### Extracted records
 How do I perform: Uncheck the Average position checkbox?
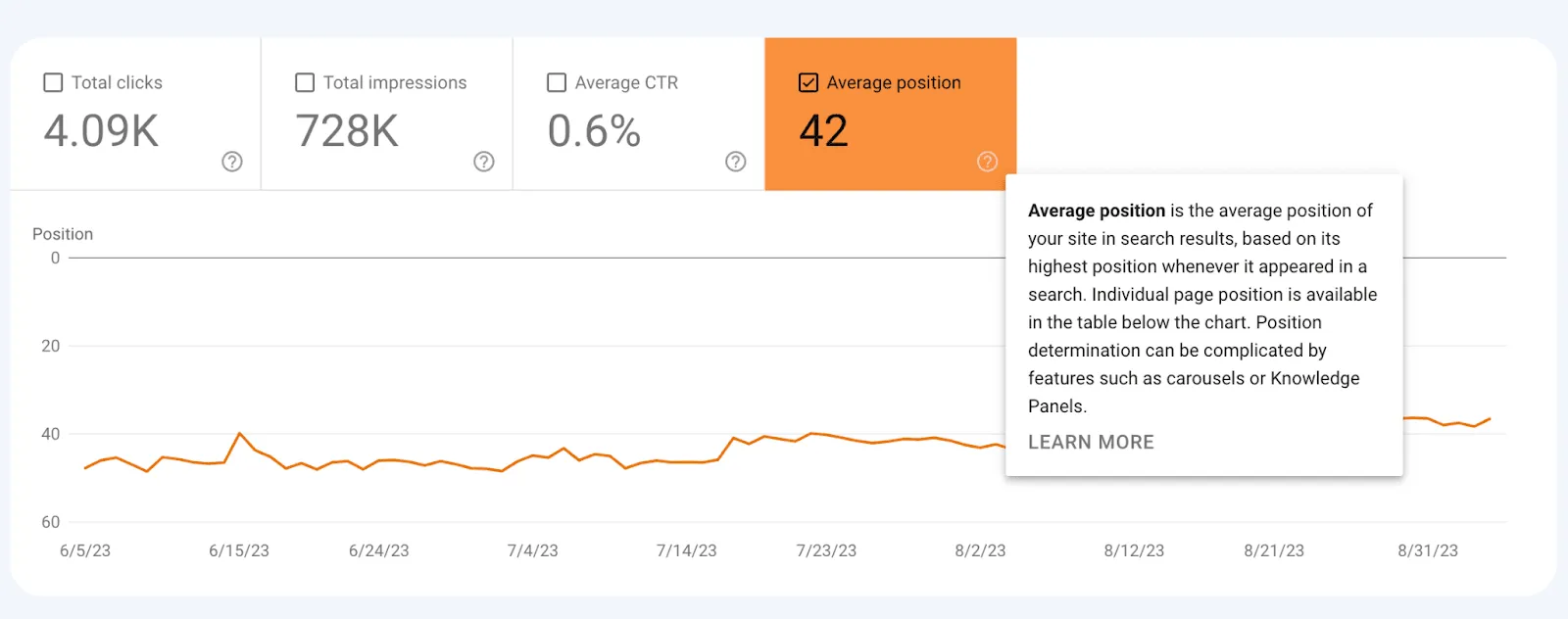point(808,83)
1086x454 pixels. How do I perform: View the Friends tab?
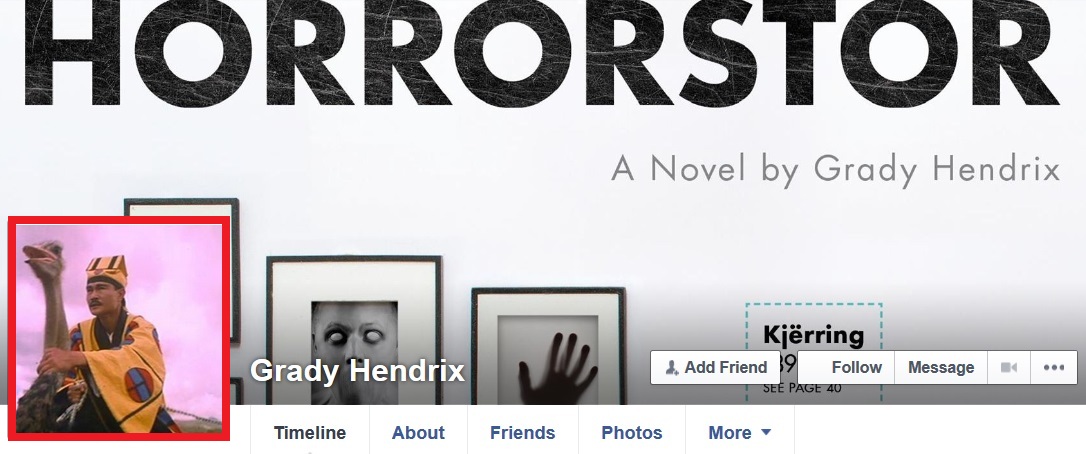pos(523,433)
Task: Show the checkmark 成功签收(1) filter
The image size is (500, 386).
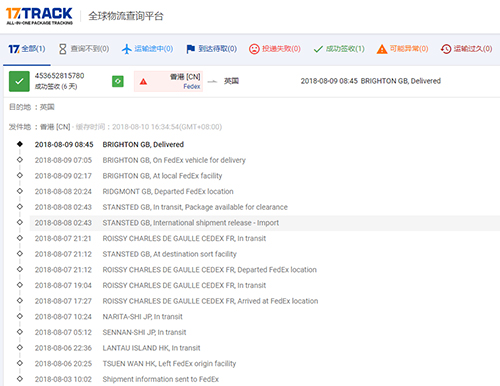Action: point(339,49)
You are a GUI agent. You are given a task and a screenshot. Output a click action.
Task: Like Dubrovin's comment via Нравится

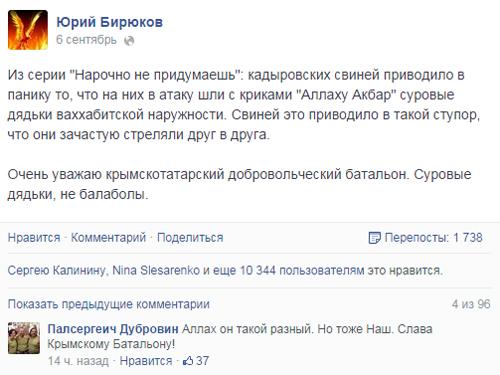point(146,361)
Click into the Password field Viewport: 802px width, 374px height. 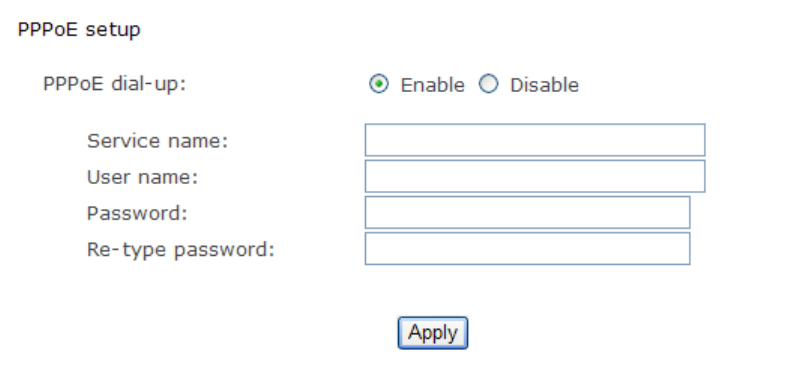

### Work item
For this exercise, print all of the entries exactly as they appear, but without pictures.

### Response to the task
 How do I perform: Uncheck the Average position checkbox?
point(808,83)
1086x454 pixels. How do I perform: View the Friends tab?
pos(523,433)
Task: Show the checkmark 成功签收(1) filter
The image size is (500, 386).
Action: point(339,49)
You are a GUI agent. You are given a task and a screenshot. Output a click action.
Task: Like Dubrovin's comment via Нравится

point(146,361)
Click into the Password field Viewport: 802px width, 374px height. 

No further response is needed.